Social Security is a critical part of a person’s retirement income, but it is often misunderstood. It is difficult to understand what Social Security will provide for you in the future because it is a complicated program.
The most important thing you should know about Social Security is that it does not replace income. Here are some things you should know about Social Security:
How your Social Security Benefits Are Earned
If you worked at least ten years of covered employment and paid the required Social Security contributions, you will get both a retirement benefit and a disability benefit. Your retirement benefit covers the retirement income you will receive when you retire – it’s your regular monthly payment. The disability benefit provides financial support to help pay for living expenses if you cannot work because of a temporary or permanent disability.

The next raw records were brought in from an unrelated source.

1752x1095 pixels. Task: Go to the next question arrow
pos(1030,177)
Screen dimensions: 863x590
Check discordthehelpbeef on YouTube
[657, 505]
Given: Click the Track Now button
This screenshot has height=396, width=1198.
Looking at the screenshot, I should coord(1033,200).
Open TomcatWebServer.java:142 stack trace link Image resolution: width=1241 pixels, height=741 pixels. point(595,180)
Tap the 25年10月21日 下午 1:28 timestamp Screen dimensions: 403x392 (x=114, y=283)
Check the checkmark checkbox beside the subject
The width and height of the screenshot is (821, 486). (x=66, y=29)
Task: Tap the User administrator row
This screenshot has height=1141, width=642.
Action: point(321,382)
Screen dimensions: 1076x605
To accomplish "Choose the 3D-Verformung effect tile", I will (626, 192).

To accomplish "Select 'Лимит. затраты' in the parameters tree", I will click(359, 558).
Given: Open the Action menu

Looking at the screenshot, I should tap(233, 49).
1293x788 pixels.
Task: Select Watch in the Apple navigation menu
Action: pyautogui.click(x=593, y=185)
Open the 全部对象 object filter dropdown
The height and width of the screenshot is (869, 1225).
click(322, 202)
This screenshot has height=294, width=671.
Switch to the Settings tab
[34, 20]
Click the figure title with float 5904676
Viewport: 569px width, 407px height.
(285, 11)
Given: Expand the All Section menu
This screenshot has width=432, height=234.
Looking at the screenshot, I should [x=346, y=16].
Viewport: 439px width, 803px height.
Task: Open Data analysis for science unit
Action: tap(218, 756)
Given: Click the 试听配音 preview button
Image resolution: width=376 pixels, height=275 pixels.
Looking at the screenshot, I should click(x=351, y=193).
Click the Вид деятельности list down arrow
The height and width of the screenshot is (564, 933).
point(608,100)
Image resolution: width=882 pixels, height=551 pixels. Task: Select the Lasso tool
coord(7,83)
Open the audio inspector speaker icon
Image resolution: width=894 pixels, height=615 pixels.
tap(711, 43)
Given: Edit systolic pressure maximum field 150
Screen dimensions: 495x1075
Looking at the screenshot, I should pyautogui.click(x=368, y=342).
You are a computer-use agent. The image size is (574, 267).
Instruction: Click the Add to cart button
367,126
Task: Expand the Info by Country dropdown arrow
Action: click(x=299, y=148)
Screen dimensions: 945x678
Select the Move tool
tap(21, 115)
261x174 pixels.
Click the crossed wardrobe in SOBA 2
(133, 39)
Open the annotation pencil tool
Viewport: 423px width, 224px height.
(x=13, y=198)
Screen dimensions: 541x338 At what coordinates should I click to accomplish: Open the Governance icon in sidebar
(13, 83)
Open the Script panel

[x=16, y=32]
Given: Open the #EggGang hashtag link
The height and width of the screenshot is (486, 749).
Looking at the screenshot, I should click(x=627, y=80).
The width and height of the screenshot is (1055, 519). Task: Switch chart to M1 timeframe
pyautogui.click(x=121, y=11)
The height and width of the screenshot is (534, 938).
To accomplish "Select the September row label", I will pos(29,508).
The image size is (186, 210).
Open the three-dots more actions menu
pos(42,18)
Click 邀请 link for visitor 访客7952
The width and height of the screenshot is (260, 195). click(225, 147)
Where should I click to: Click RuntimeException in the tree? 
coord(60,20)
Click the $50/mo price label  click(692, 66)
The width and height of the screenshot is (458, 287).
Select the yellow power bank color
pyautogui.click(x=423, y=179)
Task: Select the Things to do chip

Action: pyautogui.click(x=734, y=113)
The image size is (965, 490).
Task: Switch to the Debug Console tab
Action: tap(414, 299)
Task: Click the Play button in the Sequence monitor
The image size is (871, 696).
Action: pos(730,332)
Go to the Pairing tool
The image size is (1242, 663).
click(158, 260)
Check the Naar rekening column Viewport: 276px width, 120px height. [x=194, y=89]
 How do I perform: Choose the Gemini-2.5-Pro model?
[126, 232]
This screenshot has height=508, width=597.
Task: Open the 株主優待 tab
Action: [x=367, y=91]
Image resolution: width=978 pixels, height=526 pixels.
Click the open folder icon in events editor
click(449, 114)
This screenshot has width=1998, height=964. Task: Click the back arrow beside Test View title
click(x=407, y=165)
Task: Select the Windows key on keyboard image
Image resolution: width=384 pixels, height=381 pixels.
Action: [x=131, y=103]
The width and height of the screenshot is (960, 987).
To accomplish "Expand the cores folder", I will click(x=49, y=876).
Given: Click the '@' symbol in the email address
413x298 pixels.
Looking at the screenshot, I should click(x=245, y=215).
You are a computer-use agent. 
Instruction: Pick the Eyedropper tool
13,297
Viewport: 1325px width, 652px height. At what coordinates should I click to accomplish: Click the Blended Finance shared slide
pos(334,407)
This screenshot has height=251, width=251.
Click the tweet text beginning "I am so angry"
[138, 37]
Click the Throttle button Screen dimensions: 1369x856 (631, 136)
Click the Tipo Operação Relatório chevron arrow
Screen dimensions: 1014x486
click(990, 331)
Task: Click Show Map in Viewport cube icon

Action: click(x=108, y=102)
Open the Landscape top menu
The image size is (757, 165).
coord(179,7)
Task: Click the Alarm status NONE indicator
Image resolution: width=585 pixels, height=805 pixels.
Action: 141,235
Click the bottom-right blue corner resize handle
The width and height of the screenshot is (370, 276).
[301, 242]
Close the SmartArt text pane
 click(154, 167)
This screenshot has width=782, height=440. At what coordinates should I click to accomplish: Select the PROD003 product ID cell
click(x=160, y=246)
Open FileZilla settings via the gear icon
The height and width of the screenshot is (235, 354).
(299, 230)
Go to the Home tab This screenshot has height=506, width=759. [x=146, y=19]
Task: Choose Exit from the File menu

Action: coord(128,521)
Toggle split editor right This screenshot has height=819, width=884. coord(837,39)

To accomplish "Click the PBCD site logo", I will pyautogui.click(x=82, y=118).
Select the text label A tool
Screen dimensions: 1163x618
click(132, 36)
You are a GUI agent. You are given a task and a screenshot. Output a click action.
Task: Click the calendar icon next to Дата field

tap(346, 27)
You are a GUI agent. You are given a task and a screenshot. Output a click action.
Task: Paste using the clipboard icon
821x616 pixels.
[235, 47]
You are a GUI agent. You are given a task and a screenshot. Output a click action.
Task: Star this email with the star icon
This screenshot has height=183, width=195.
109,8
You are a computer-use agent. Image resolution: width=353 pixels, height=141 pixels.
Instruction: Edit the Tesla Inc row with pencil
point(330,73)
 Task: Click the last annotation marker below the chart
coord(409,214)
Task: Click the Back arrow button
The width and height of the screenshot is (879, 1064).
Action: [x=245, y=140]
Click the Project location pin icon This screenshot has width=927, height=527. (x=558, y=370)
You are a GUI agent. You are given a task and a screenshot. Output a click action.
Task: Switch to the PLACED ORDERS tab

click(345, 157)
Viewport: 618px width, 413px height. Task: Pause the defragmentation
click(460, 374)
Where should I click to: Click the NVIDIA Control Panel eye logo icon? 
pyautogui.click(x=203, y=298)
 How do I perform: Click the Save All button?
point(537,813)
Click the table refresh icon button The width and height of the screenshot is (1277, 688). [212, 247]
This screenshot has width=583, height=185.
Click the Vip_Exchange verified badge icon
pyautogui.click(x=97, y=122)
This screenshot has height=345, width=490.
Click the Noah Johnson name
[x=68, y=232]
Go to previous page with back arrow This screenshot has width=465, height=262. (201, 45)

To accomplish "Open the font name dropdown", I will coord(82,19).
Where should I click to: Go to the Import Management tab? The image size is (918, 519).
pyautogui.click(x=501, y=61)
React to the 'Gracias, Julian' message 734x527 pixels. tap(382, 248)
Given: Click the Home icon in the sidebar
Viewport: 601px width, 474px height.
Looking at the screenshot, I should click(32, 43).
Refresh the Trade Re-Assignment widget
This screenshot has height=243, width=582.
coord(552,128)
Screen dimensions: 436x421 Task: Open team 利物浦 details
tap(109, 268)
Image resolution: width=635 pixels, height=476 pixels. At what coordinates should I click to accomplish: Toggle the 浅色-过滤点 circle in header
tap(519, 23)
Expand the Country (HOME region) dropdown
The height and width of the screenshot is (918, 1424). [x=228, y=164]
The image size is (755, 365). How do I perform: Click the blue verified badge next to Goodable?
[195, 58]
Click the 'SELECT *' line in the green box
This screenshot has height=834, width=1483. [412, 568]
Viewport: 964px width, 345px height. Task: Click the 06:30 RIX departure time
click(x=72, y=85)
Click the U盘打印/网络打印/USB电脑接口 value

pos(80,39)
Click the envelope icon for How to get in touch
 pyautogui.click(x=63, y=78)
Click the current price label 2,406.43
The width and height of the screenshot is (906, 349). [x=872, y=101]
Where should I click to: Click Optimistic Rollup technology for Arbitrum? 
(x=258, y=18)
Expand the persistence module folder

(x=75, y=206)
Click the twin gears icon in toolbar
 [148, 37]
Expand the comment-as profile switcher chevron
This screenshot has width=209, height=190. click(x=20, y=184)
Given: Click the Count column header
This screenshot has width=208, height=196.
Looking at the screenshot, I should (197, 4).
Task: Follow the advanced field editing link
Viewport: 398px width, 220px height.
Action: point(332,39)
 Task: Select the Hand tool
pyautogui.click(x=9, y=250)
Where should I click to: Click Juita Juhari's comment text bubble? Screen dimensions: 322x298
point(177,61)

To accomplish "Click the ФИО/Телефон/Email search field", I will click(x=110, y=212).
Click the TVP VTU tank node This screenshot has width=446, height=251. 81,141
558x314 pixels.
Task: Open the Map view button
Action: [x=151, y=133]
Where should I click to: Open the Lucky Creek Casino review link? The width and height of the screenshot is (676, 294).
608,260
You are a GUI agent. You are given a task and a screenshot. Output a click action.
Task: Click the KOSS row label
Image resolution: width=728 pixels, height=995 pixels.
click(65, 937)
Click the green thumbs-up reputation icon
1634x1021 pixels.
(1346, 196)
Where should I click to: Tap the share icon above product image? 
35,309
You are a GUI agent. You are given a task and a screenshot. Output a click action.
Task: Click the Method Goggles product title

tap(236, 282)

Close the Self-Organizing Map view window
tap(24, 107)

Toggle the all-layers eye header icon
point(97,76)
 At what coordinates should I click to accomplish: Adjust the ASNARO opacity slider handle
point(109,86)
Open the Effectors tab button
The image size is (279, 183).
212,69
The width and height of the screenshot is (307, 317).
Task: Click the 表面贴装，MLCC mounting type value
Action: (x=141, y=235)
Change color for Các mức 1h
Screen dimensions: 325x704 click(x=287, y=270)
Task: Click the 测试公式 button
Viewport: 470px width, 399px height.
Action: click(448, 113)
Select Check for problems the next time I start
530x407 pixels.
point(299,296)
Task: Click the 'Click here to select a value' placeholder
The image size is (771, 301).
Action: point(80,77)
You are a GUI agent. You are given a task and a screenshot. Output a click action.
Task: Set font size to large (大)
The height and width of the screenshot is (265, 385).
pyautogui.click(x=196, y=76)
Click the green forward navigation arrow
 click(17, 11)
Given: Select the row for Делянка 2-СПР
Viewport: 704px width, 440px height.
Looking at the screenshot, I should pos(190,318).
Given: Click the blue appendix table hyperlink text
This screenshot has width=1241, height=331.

How Your Monthly Benefit is Calculated
Your monthly benefit is based on the money you earned in covered employment and how long you worked. Your retirement benefit is based on the highest 35 years of earnings, up to a maximum of 40 quarters of coverage – or 35 years and two months. However, if you did not meet the minimum quarters’ threshold, your retirement benefit will be based on all years of covered employment, up to a maximum of 42 quarters.
How to Increase Your Retirement Benefit
You can increase your retirement benefit by working longer in covered employment, earning additional benefits from other sources such as pension income and other Social Security programs (e.g., Supplemental Security Income (SSI) and Medicare), or applying for Social Security Disability Insurance benefits. A benefit increase is only available if at least 36 quarters of covered employment have occurred.
Social Security’ Full Retirement Age’
When you reach age 66, you can start receiving benefits without considering any benefit reduction for early retirement. This is referred to as the “Full Retirement Age” or FRA.
Social Security Spousal Benefit Reduction
When you file for divorce, your former spouse may be entitled to receive a Social Security spousal benefit to provide their retirement benefit – known as a “reduction.” In general, the higher earner is to receive the more significant reduction. However, that decision is made when each individual applies for Social Security benefits.